Eventually, the route would go to Egypt, where Abraham was also a sojourner. In the much longer term, the founders hope to have the path go into Iraq – Abraham's birthplace was Ur – and possibly to Mecca, the home of the kabbah, the holiest site in Islam, which Muslims believe Abraham helped to build.
To its initiators, the dream of building the path presents an endless array of possibilities: for religious pilgrimages, for developing the region's underrealized tourism potential, and, most important, for breaking down barriers of fear and misunderstanding between East and West. To skeptics, however, it sounds like an idealistic peace plan that doesn't easily fit into the landscape of a volatile Middle East, where even different sects find themselves embroiled in conflict.

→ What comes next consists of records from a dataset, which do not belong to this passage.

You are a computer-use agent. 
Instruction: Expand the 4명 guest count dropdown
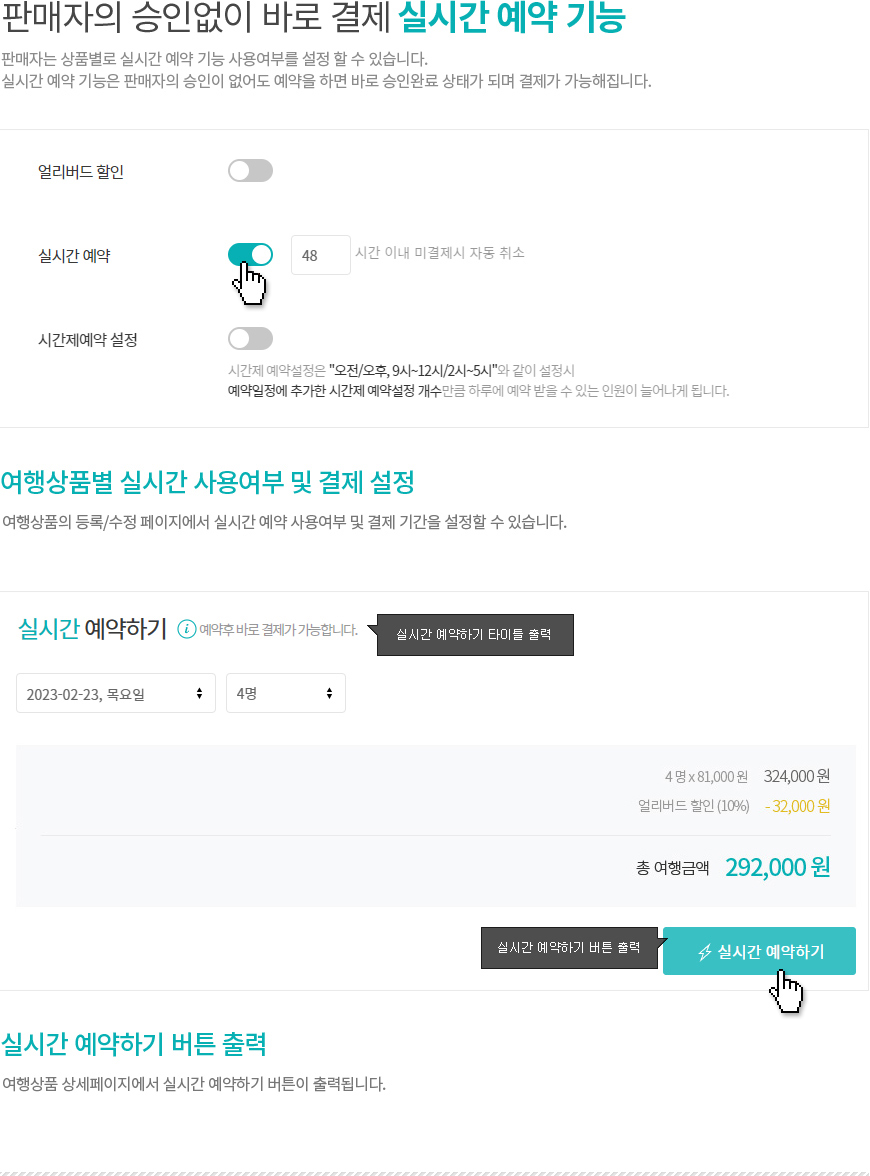pyautogui.click(x=286, y=693)
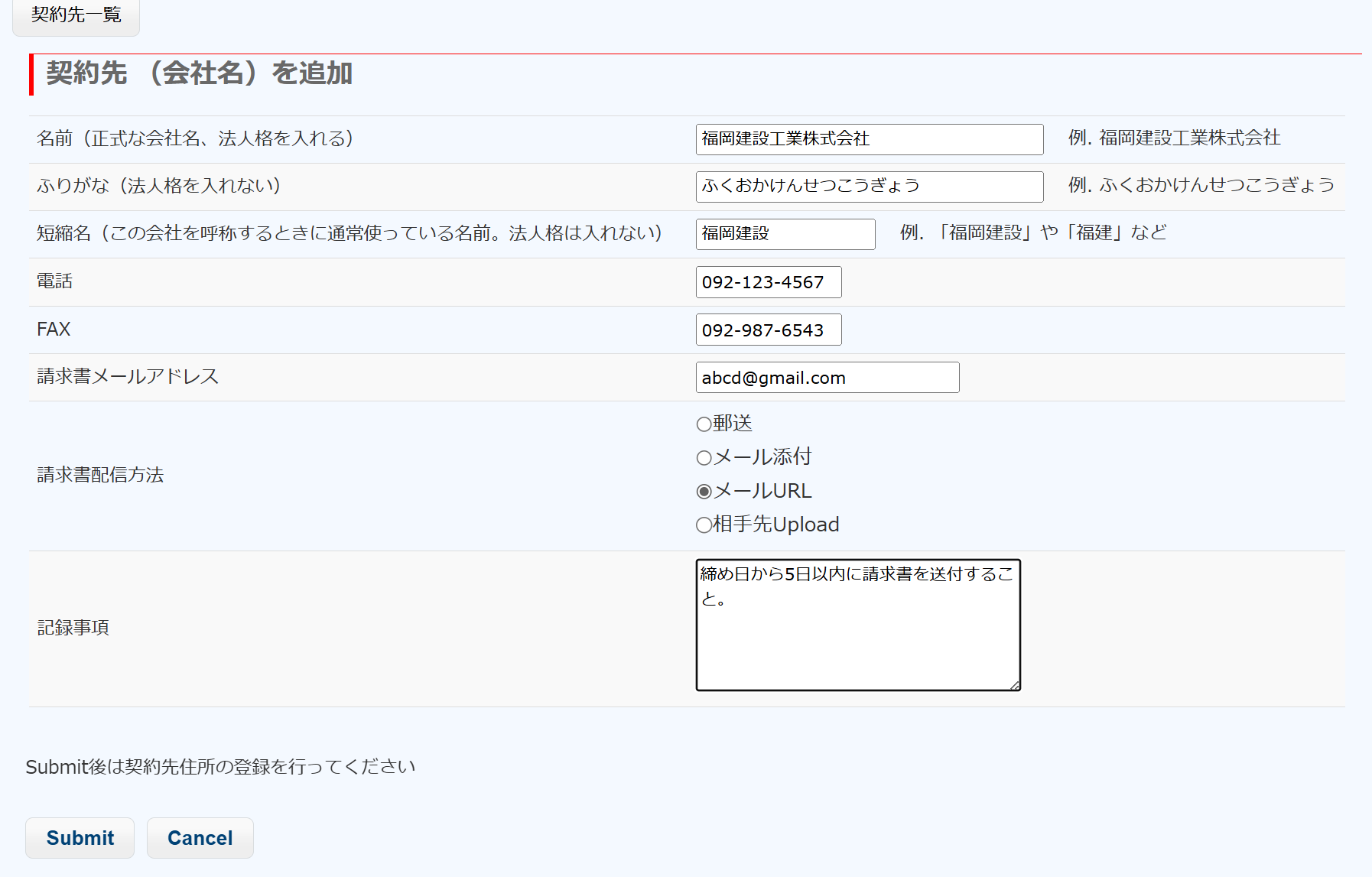Choose the 相手先Upload option
This screenshot has width=1372, height=877.
[704, 525]
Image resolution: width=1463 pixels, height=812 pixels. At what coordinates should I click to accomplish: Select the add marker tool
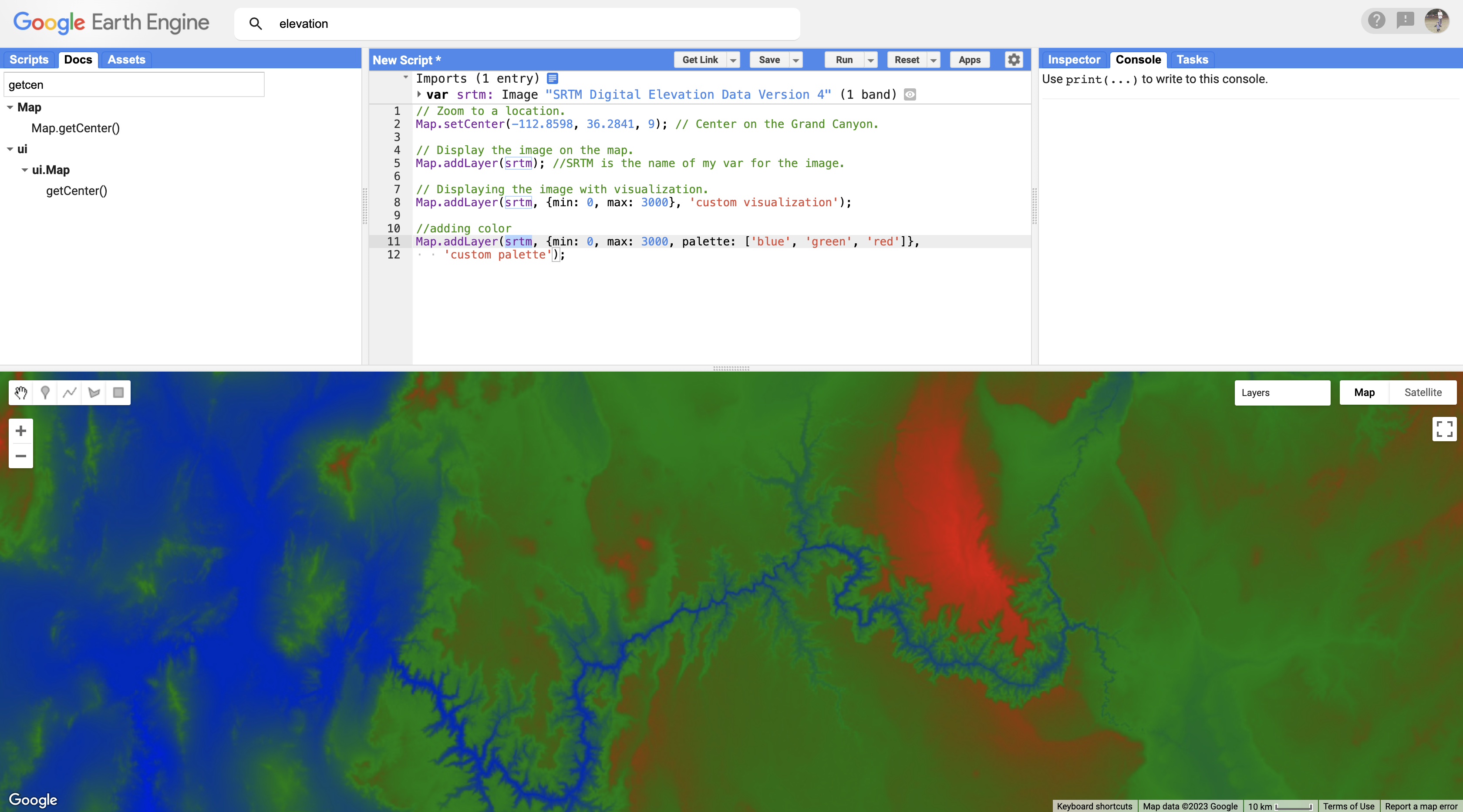tap(45, 393)
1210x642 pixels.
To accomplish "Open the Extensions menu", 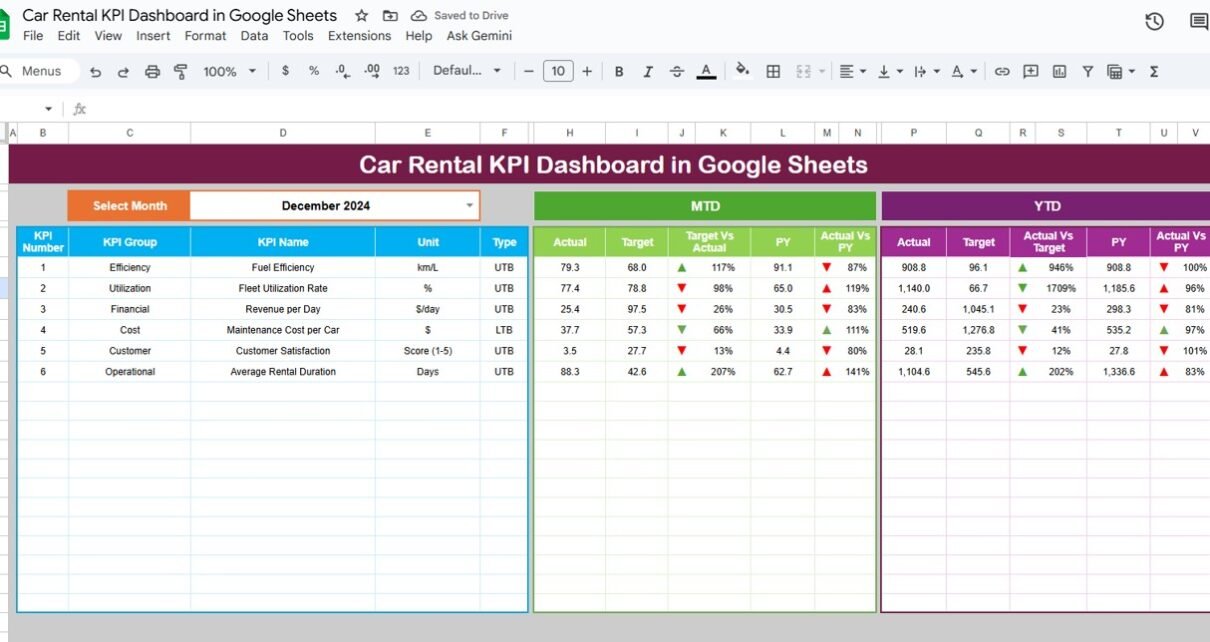I will [x=359, y=36].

But the project, conceptualized and studied for several years under the auspices of the Global Negotiation Project at Harvard University, doesn't intend to ignore or overcome the political realities of the Middle East. Rather, it seeks to increase contact between average people, on a point of reference to which followers of all three major monotheistic religions can relate.
"We're not creating this path. This path already exits. In some ways, we're just dusting off the path so you can see the footsteps," says Harvard's William Ury, a world-renowned expert on conflict negotiation and a co-author of the bestseller, "Getting to Yes." The concept of the project dawned on Professor Ury after decades of working to bring warring sides together, from the Middle East to Northern Ireland.